Question

If the weight ratio of $C$ and $O_2$ present is 1:2 and both of reactants completely consume and form $CO$ and $C{O}_2$ and we will obtain a gaseous mixture of $CO$ and $C{O}_2$. What would be the weight ratio of $CO$ and $C{O}_2$ in mixture?

• A. 11 : 7
• B. 7 : 11
• C. 1 : 1
• D. 1 : 2

Answer 1

Answer: (B)

7 : 11

The molar masses of $C$, $O_2$, $CO$ and $C{O}_2$ are 12 g/mol, 32 g/mol, 28 g/mol and 44 g/mol respectively.

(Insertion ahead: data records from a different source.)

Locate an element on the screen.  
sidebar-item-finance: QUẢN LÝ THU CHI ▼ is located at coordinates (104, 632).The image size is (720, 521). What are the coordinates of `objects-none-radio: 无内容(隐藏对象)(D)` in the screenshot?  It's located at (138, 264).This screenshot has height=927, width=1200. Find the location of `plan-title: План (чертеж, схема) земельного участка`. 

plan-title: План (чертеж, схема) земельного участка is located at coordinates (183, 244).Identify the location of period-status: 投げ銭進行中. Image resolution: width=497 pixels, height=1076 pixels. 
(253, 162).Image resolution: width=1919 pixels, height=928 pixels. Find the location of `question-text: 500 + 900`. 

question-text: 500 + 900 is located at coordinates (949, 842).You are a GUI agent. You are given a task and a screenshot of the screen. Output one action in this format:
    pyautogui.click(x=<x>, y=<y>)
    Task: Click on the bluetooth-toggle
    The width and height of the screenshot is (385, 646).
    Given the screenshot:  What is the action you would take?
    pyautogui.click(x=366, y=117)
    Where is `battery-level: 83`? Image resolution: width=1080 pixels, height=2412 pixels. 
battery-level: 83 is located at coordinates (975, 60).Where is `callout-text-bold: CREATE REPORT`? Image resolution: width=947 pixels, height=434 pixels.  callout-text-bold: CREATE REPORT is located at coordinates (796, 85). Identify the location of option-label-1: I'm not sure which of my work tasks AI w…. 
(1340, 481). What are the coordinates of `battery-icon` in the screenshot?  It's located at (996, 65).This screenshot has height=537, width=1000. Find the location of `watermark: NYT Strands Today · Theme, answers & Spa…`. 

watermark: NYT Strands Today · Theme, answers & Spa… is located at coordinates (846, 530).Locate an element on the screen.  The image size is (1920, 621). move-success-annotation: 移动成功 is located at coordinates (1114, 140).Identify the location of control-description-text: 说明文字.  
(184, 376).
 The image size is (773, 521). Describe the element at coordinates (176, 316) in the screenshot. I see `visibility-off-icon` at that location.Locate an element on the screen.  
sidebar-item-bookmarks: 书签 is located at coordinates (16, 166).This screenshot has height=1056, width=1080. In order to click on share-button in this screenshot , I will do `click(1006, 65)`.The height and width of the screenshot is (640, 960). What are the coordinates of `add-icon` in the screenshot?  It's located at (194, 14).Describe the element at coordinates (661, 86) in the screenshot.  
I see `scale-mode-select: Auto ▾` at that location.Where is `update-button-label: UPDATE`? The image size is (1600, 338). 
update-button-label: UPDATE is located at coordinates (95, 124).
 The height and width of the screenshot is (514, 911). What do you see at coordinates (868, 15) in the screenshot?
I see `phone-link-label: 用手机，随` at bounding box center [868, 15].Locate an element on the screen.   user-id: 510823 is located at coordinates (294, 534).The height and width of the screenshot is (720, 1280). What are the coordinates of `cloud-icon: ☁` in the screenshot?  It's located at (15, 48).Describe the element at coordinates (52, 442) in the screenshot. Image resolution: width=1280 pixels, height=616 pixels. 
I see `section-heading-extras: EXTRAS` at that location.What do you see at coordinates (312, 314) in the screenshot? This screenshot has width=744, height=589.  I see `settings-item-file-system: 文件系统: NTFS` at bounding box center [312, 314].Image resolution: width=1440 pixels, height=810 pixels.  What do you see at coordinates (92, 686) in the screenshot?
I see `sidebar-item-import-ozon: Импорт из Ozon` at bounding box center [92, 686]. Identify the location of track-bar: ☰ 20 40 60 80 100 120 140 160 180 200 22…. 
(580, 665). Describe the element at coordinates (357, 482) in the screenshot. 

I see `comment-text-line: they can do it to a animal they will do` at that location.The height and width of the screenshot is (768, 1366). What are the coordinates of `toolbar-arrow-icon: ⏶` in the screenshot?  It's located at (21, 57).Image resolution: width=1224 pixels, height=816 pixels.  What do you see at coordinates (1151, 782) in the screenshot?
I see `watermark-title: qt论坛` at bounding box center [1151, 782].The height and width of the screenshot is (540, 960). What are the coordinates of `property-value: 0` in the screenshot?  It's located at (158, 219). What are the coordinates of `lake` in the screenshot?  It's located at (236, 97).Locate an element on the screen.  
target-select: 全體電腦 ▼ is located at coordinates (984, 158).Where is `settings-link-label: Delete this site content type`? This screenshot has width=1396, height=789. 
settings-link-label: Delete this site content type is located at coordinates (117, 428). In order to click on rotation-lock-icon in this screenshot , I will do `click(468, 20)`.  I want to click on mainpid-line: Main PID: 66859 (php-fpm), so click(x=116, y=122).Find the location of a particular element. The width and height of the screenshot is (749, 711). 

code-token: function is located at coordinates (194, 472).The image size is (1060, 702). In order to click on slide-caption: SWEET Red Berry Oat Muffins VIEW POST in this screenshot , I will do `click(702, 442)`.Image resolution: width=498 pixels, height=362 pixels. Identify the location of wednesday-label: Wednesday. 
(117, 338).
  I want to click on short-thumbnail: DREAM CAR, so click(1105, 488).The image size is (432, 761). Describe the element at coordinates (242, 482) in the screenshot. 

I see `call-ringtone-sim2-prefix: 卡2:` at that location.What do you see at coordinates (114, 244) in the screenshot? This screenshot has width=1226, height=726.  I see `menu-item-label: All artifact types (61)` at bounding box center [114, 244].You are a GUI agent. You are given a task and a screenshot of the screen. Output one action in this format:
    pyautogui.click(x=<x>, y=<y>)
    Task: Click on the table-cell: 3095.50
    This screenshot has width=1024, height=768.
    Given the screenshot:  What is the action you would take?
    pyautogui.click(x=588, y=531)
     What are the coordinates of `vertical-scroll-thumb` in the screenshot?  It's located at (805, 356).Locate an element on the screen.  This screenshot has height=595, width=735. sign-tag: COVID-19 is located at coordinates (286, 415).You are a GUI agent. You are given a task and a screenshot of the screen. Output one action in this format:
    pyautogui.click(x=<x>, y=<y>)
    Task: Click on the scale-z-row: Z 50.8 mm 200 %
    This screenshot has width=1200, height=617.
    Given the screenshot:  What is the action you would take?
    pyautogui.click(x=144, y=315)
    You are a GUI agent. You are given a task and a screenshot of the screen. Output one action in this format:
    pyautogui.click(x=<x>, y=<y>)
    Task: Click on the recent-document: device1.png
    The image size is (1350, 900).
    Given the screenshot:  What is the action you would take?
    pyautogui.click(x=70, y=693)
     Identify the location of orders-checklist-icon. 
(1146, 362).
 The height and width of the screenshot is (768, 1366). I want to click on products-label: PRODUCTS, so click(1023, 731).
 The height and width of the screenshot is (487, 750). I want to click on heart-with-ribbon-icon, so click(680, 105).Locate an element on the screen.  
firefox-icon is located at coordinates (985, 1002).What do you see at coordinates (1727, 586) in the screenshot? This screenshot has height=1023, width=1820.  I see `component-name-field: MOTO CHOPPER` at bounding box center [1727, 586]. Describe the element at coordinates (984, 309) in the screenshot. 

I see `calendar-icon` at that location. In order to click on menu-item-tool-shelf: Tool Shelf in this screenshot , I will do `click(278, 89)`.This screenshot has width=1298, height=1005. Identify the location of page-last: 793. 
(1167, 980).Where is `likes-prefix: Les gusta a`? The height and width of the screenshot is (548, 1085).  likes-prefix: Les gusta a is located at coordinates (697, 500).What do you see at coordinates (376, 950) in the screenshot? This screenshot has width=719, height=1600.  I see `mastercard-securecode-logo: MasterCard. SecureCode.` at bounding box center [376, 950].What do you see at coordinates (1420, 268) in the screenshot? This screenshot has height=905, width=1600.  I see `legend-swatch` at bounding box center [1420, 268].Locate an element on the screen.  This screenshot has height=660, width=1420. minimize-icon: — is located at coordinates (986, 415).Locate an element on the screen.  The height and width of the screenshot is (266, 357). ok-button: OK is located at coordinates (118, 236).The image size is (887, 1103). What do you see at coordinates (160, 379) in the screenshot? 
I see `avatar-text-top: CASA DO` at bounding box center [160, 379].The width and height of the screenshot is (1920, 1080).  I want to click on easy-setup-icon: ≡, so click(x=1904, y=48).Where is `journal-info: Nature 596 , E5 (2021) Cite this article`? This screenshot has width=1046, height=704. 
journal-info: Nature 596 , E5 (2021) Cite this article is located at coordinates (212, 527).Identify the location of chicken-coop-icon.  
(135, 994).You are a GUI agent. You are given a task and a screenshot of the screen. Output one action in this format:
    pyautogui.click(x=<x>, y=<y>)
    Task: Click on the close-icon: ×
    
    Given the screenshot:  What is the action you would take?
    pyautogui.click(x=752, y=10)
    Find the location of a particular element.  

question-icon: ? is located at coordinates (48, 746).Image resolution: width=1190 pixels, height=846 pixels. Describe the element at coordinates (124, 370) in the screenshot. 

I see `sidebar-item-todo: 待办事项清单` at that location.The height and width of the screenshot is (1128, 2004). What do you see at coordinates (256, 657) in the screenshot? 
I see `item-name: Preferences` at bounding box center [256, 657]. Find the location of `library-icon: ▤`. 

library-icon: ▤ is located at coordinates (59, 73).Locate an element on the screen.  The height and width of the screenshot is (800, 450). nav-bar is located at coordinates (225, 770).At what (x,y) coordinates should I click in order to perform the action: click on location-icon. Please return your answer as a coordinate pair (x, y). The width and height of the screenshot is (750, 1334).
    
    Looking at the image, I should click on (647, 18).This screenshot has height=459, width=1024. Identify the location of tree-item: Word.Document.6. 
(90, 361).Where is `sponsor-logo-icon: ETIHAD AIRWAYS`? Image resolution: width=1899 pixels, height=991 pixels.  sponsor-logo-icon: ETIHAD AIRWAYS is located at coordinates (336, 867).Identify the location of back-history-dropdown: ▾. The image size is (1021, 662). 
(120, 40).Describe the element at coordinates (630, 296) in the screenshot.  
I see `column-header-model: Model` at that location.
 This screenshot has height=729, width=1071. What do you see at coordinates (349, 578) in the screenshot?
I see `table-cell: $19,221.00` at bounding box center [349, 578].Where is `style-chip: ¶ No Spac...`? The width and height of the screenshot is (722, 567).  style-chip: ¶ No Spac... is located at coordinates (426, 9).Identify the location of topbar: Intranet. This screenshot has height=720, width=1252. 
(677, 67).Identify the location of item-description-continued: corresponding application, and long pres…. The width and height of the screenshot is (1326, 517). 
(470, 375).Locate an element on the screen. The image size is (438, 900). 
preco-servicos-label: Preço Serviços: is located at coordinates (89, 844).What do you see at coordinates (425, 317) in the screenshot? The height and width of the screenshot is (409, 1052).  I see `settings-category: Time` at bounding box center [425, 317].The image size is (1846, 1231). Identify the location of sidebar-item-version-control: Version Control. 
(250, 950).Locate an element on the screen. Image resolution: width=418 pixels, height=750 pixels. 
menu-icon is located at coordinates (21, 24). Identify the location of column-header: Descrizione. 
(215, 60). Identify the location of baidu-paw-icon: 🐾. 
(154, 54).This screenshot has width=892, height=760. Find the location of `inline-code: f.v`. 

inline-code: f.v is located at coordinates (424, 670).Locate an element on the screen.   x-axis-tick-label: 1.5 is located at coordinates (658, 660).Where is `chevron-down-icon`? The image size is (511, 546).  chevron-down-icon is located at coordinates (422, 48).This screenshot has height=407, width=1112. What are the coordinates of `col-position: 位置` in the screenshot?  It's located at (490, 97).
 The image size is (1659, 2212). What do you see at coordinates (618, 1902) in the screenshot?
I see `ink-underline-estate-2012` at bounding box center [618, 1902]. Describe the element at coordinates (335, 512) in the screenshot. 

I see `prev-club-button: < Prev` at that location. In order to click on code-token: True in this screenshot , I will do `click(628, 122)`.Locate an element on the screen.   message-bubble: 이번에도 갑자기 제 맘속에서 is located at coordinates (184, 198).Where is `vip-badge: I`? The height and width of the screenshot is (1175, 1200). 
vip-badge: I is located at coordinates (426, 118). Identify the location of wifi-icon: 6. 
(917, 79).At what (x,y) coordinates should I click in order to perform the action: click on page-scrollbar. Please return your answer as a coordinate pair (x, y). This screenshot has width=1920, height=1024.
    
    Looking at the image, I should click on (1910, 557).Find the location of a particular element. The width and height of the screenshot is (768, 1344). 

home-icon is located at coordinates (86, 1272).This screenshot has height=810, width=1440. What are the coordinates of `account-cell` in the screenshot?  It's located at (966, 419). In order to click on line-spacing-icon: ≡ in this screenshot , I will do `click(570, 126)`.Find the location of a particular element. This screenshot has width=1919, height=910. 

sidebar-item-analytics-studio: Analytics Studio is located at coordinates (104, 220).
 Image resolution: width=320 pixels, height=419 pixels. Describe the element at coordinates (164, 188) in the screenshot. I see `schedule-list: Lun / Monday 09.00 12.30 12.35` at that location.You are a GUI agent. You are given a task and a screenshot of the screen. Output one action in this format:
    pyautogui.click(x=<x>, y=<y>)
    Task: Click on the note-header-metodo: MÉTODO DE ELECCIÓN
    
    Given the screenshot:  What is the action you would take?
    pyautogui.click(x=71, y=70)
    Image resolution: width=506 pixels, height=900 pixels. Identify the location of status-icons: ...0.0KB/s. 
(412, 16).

Let 100 g of C and 200 g of $O_2$ are present which corresponds to 8.33 moles of C and 6.25 moles of $O_2$.

Let x moles of C react with x moles of $O_2$ to form x moles of $C{O}_2$.

$8.33-x$ moles of C will react with $\frac{8.33-x}{2}$ moles of $O_2$ to form $8.33-x$ moles of CO.

But, $\frac{8.33-x}{2}$ moles of $O_2$ is also equal to $6.25-x$ moles.

Hence, $\frac{8.33-x}{2}=6.25-x$ or $x=4.17$.

The number of moles of $CO$ formed is $8.33-x=4.16$ and the number of moles of $C{O}_2$ formed is $x=4.17$.

Thus, equal number of moles of $CO$ and $C{O}_2$ is formed.

Hence, the ratio of the weight percent of $CO$ and $C{O}_2$ is equal to the ratio of their molar masses which is $28:44$ or $7:11$.